Ветер качал в воде ослепительные столбы огней и перепутывал их с фонарями лодок.
Вечером отец Мишука пошел в планетарий. Здание еще стояло в лесах. В легких его линиях была заключена тоска по новым городам, где улицы будут стремиться среди листвы и тени в поля, пахнущие травами. Космический купол планетария чернел в зеленоватой воде заката.
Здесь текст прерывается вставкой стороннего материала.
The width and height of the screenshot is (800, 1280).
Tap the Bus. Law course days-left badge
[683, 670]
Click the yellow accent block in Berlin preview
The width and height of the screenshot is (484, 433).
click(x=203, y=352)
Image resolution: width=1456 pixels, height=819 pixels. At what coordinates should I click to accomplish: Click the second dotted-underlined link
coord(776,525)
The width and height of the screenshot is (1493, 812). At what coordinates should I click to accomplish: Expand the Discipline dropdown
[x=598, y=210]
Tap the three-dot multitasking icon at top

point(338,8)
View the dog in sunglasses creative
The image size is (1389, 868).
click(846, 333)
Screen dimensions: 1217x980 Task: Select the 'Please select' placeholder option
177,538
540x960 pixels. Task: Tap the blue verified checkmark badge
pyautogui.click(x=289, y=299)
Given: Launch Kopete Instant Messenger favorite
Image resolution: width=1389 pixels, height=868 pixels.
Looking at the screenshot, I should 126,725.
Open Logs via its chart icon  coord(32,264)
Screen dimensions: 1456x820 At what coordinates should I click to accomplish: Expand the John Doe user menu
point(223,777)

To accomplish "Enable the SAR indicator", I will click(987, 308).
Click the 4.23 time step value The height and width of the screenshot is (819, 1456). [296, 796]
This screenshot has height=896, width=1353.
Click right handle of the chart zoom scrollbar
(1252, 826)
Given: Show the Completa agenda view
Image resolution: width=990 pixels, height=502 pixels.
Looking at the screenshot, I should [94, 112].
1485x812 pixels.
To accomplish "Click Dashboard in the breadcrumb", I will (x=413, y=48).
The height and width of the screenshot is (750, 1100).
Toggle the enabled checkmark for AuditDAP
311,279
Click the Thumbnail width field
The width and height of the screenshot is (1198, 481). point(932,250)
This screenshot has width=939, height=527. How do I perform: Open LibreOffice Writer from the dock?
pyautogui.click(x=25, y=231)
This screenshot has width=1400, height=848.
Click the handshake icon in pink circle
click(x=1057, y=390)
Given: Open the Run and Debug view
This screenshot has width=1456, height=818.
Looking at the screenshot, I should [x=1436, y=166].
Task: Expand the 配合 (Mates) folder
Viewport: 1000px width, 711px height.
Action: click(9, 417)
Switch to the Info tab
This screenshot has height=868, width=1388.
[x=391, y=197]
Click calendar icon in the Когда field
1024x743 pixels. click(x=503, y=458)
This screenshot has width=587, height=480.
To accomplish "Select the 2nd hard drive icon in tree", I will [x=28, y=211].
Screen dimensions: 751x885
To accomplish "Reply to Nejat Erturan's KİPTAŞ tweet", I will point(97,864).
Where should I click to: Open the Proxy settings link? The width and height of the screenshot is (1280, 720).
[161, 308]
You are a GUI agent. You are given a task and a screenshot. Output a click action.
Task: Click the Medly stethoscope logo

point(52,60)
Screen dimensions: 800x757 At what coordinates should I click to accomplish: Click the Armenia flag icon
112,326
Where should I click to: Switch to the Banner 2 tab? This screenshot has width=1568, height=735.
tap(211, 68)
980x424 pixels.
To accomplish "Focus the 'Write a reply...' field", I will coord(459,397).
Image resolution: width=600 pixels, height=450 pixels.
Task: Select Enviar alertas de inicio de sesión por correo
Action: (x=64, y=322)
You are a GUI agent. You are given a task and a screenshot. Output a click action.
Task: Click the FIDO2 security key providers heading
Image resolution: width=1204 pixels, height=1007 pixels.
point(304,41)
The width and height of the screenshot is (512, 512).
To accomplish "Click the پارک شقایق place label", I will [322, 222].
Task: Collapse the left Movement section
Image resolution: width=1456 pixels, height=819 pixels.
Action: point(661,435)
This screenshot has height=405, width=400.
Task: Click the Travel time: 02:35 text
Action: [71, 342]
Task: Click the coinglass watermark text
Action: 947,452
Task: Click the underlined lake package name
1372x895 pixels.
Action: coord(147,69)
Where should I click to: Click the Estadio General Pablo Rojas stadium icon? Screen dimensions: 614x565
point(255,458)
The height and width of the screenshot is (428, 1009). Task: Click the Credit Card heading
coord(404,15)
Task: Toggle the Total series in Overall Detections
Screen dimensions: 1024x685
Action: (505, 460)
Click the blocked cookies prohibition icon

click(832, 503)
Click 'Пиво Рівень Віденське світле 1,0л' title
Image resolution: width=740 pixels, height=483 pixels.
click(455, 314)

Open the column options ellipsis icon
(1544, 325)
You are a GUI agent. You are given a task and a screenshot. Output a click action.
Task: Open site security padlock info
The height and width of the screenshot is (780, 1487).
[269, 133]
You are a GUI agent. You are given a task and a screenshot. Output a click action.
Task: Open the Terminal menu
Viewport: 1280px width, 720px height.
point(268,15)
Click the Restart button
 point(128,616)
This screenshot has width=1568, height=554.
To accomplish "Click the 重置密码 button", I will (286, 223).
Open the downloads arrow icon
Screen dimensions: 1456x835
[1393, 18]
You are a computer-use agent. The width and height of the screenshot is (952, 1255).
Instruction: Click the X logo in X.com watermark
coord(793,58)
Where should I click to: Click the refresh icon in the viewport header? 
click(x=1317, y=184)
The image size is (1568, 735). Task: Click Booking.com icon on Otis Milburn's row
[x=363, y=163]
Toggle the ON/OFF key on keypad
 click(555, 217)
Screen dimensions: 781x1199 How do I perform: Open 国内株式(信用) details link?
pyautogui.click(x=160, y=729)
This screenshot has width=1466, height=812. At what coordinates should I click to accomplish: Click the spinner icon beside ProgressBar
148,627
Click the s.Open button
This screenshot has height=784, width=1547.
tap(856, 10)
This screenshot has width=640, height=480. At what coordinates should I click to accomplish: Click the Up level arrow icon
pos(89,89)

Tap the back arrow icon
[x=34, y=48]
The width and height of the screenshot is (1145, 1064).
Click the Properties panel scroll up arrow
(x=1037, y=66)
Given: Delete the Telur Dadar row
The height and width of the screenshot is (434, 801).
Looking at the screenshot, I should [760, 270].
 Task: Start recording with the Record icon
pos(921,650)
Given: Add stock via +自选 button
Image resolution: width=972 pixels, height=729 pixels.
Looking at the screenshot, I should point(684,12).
В душном зале серебряный аппарат сверкал сотнями маленьких линз. Свет погас, и над головой поплыло звездное небо — яркое, низкое и пахнущее полотном. Оно было похоже на черный бархат с нашитыми никелевыми бляшками. Оно вращалось с глухим зудом. Планеты неслись, обгоняя друг друга, делали затейливые петли и погасали на кепках зрителей, сидевших у степ.
Строитель планетария — друг отца Мишука — подошел к нему после сеанса:
— Ну как?
— Слишком нарядное небо, — ответил отец Мишука.
Он вышел на улицу, и небо над Москвой обрушило на него ворохи звезд, туманы Млечного Пути, ветры, мерцание, горькую листву, дым облаков — настоящее и милое небо.
— Вот, — сказал он, прислонившись к решетке сада, и закурил папиросу, — вот настоящее.
Он вспомнил Ван-Гога, сошедшего с ума из-за неудачной попытки передать на полотне звездное небо, и подумал, что все же это было благородное помешательство.
Потом несколько дней он провел вдали от Москвы. Дни были налиты до краев дымом и синевой, а по вечерам в шуршании рощ свистели последние птицы и вставала луна.
По утрам он ходил купаться на Клязьму. Холод черной воды сменялся жаром. К сырому и еще загорелому телу прилипали березовые листья. Пни в лесах пахли грибами и йодом. Он испытывал свежесть, будто в него переливали кровь этой осени. На щеках появился румянец, и писать было необыкновенно легко.
Он думал, что надо забыть все написанное прежде и начать писать по-новому.
В суровости осенних ночей, в далеком крике паровозов на Северной дороге родилось чувство новой эпохи — напряженное, как ветер, дующий в упор в похолодевшее лицо.
«Только об этом надо писать, — думал отец Мишука. — Возвеличить эпоху — блистательную и неповторимую. Вместо выуживания со дна сознания пестрых тряпочек своих чувств и настроений заговорить полным голосом и дышать всей грудью воздухом времени, едким и свежим, как океанская соль».
А Мишук в это время возвращался с мамой с моря. Всю дорогу он висел в окне, волновался и приставал к матери — хватит ли в паровозе дыма до Москвы.